During lunch with an editor, not surprisingly the economic slump came up. Editors are losing their jobs, while others are making decisions on which authors they are able to offer new contracts to and which they are not. What we discussed was no surprise to us, but might be to many authors: an author’s attitude can matter in some cases. In other words, being a pain in the ass can bite you in the ass.
The first thing publishers look at when cutting their lists (and therefore making decisions about which authors will be returning and which will not receive contracts again), are numbers. Of course the authors with the best sales track records are going to stay, but what about those authors who are neck and neck? How do you make the decision when you suddenly come up with, say, the last ten authors, five of whom you can offer contracts to, but five of whom you no longer have room for? Their numbers are all relatively the same, they sell well, not fantastically, but steadily. The decision is going to come down to attitude. The authors you like, the ones that don’t cause trouble, or give you daily headaches, the ones who turn in relatively clean manuscripts and don’t call screaming simply because they hate the color pink and you used pink on the cover, those are the authors most likely to get the next contract.
Does that mean you need to sit on your hands and keep your mouth shut? Absolutely not. I have a fabulous relationship with a number of editors and a number of contracts people within publishing houses, and you know what? I can be a real pain in the butt. The trick is to be painlessly painful. In other words, to understand that you aren’t always going to get what you want and to face problems professionally and kindly. If you’re unhappy with your cover, you should let your editor know, but you should also let her know why and reasonably discuss solutions if there are any. Better yet, you should let your agent do the dirty work so you always look like a gem.

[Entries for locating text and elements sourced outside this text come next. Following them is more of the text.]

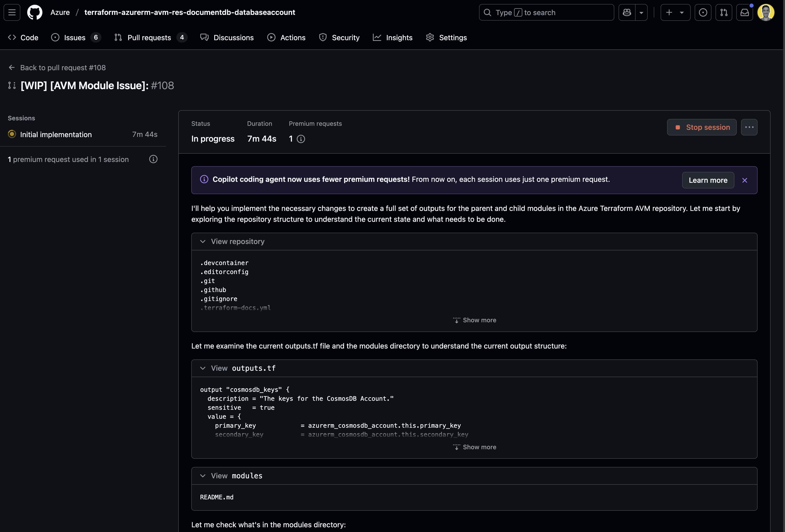Dismiss the premium requests announcement banner
This screenshot has height=532, width=785.
click(x=745, y=180)
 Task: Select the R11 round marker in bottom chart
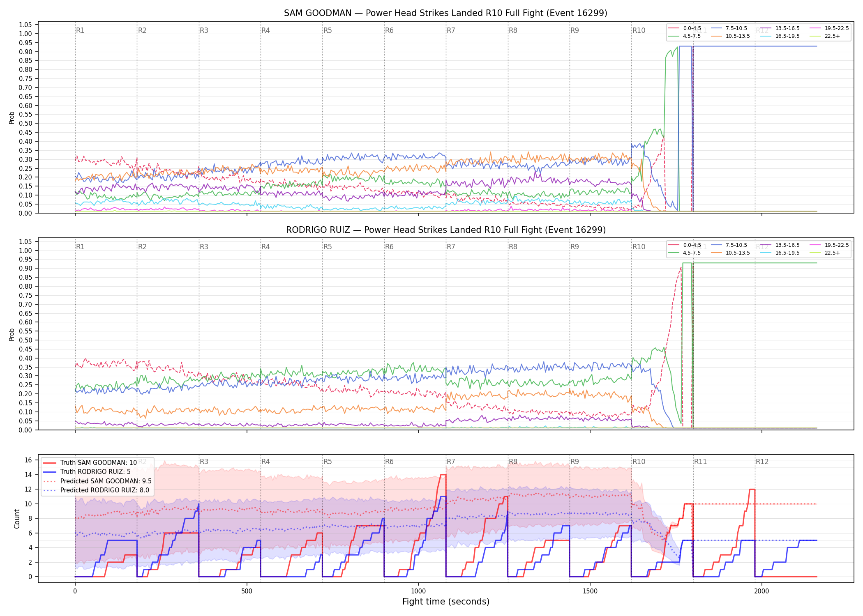701,462
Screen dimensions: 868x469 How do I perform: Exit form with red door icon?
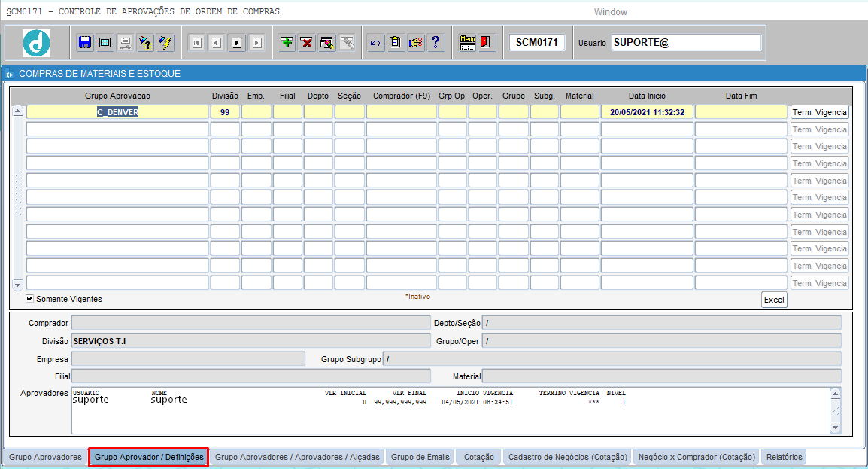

In publishing, like in any business, the way you approach things can make a difference in the long run. How many of you have walked out of a store or away from a professional simply because you didn’t like the person’s attitude? I know I’ve refused to work with all sorts of people just for that reason. Why should publishing be any different? Again, if you are a royal pain, but bringing the big money, they know they're stuck with you, but if you are at the same level as a whole heck of a lot of nicer people, you better watch your back.